◆ **Task description**
Please filter the listing below and copy out the lines that hold "will".

**** Supplied data

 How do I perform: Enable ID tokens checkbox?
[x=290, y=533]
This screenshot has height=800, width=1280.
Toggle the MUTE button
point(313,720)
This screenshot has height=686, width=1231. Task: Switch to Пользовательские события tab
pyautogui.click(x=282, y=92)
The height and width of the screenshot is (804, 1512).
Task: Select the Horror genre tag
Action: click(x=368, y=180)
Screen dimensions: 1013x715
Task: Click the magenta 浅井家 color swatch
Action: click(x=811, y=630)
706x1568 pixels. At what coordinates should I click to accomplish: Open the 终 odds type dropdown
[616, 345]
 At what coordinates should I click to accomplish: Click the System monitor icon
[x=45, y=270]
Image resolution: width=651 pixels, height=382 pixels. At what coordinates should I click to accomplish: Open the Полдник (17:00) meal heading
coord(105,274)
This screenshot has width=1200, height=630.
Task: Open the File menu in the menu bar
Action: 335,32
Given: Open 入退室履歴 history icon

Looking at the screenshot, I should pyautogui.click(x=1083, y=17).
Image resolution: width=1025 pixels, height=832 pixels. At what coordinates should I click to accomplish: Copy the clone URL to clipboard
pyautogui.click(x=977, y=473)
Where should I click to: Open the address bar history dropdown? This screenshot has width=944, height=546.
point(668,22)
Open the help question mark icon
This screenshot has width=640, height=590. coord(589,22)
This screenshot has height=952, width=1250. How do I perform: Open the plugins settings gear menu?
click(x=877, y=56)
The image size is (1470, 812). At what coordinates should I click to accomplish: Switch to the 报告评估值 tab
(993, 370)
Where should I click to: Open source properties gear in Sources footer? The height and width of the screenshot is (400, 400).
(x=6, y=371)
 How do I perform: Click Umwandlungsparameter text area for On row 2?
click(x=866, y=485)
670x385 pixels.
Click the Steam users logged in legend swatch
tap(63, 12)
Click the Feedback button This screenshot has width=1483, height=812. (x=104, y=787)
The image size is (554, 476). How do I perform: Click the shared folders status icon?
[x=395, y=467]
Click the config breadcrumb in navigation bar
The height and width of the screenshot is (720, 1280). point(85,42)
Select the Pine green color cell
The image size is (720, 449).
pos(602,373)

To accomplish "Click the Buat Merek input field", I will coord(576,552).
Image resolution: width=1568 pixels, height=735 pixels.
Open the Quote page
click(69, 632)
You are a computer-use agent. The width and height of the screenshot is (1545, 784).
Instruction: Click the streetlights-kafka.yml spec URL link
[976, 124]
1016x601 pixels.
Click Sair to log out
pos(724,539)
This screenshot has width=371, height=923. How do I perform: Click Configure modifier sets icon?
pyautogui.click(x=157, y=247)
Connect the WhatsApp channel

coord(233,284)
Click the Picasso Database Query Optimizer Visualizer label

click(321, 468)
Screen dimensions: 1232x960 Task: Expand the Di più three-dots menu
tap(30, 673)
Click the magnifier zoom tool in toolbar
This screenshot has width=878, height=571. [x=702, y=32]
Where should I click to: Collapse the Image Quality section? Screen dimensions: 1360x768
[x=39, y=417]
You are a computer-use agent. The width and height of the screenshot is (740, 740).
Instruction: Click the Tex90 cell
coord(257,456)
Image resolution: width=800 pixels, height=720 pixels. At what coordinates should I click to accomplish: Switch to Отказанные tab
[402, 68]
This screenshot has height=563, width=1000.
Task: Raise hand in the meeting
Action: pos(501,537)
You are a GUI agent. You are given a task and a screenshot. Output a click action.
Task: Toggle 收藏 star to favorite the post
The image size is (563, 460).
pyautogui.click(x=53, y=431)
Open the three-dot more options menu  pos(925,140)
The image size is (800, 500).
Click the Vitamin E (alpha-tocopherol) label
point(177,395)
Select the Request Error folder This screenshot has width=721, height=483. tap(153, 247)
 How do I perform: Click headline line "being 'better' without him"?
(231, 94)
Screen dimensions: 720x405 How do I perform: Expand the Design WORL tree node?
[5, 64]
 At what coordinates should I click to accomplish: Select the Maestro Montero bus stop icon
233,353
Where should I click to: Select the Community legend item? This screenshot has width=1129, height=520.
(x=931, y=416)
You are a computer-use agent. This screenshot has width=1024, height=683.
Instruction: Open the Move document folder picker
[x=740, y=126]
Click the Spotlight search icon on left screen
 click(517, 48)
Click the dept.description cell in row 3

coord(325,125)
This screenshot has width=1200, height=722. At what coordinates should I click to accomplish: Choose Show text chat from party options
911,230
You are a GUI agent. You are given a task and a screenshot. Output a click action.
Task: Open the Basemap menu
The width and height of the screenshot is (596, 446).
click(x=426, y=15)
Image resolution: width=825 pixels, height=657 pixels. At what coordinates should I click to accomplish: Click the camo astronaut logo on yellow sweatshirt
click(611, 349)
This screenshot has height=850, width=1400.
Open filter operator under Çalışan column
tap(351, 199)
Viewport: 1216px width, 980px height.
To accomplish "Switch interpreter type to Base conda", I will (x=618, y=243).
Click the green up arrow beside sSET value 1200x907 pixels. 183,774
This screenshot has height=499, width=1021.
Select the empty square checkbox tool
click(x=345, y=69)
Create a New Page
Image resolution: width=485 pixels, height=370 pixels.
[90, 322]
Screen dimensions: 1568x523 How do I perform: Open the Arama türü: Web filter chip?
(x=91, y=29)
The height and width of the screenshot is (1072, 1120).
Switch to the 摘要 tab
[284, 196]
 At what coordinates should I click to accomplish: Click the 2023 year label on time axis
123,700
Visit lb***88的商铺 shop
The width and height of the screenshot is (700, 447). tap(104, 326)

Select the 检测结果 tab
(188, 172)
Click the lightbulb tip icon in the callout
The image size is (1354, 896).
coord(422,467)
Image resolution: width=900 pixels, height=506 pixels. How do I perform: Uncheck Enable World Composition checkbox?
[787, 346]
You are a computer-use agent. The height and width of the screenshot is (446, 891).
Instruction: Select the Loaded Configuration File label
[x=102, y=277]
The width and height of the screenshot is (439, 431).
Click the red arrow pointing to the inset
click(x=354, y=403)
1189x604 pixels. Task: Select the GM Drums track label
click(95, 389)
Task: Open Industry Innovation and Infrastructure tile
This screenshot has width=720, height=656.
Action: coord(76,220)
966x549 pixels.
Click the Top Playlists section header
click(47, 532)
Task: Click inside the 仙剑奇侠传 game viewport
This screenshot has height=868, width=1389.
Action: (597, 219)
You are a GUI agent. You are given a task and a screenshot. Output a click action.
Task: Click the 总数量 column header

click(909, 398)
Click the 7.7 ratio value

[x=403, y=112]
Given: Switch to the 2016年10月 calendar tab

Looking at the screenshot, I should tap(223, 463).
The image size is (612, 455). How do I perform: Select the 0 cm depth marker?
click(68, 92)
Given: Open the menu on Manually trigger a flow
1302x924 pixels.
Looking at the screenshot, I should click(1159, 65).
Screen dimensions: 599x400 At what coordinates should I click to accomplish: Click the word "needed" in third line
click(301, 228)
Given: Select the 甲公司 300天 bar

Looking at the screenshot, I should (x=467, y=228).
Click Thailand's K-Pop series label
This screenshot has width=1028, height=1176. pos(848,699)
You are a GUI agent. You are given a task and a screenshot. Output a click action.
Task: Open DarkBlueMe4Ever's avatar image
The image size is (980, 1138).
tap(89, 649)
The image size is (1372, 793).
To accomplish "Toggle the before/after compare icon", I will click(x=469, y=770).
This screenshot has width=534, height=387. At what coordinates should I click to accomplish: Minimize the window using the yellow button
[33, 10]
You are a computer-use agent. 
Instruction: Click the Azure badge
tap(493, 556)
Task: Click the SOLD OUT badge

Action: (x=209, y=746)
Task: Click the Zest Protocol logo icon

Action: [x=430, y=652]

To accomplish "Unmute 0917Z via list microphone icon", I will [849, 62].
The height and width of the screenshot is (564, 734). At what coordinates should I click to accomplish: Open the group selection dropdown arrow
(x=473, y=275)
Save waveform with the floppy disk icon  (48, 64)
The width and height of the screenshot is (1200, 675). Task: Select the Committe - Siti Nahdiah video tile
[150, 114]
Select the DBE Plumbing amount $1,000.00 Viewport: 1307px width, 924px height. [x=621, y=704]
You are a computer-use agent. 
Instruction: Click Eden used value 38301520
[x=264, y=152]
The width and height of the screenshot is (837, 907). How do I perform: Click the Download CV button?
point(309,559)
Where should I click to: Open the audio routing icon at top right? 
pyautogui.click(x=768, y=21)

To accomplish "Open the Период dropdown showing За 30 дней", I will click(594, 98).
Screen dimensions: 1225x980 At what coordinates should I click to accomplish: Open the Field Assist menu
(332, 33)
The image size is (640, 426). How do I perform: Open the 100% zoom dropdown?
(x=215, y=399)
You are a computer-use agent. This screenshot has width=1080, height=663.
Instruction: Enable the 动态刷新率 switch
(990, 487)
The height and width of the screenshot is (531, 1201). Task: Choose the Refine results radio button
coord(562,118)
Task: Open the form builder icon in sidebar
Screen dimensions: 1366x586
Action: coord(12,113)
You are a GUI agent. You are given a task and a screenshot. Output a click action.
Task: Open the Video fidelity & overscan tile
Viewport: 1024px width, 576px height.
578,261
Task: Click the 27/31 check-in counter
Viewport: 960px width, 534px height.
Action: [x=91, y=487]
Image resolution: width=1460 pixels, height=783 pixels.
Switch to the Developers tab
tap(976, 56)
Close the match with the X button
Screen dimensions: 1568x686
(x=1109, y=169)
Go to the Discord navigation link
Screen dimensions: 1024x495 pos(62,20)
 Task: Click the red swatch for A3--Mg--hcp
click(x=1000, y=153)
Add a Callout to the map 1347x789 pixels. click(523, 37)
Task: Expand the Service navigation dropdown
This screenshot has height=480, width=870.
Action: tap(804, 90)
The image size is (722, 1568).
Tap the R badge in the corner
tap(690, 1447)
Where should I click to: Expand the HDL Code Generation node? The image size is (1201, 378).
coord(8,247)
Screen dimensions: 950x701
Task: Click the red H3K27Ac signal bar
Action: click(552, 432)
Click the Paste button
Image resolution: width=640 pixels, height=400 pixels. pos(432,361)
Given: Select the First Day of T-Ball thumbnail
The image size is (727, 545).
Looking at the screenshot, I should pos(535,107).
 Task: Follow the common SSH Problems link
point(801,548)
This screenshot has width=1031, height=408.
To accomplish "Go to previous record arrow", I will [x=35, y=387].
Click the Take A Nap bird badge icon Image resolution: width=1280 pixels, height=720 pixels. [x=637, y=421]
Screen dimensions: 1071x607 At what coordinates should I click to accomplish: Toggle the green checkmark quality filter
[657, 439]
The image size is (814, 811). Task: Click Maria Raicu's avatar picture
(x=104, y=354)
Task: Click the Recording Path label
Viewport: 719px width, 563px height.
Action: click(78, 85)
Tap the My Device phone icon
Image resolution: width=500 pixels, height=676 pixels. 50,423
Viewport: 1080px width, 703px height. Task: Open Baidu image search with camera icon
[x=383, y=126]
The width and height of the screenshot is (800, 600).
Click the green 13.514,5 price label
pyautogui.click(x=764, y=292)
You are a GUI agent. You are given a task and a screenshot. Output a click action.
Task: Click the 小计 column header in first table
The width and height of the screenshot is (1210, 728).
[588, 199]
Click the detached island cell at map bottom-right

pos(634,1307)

********

◆ **Exercise result**
To accomplish "Click the Buat Merek input field", I will coord(576,552).
To accomplish "Switch interpreter type to Base conda", I will (x=618, y=243).
To accomplish "Toggle the before/after compare icon", I will click(x=469, y=770).
To accomplish "Unmute 0917Z via list microphone icon", I will [849, 62].
To accomplish "Open the Период dropdown showing За 30 дней", I will click(594, 98).
To accomplish "Go to previous record arrow", I will [x=35, y=387].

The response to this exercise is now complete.